── The data

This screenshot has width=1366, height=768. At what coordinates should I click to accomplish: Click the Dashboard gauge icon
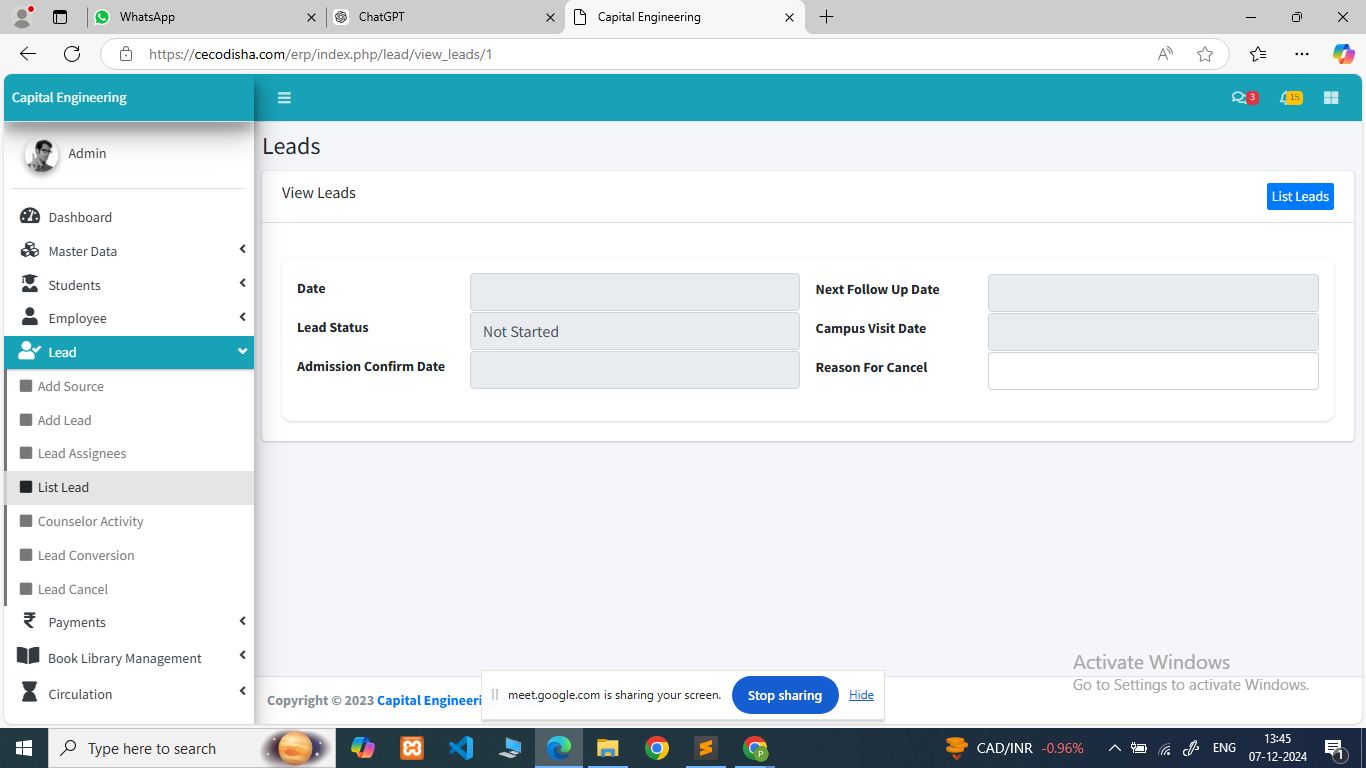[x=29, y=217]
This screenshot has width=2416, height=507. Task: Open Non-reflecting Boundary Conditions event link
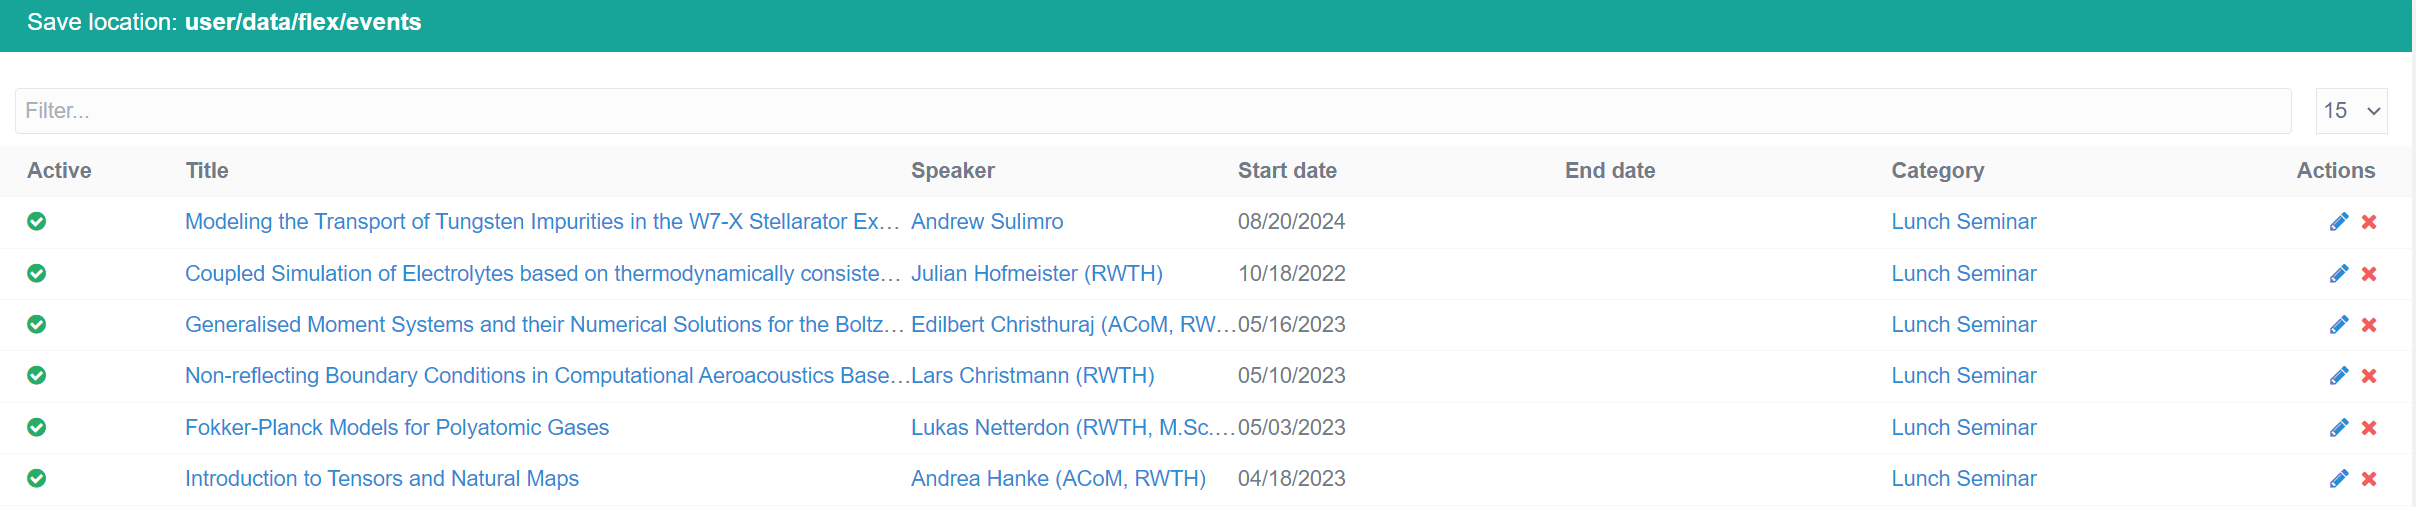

────
── The data

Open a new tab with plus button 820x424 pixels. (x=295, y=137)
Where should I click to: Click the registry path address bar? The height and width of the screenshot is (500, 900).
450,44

────

What the task requires
Within the material above, only the stretch from the line holding "This screenshot has width=1366, height=768." through the line holding "This screenshot has width=2416, height=507." is to be restated exactly. Pictures are dropped.

Solved problem
This screenshot has width=1366, height=768. At what coordinates should I click to accomplish: Click the Dashboard gauge icon
[x=29, y=217]
This screenshot has width=2416, height=507. Task: Open Non-reflecting Boundary Conditions event link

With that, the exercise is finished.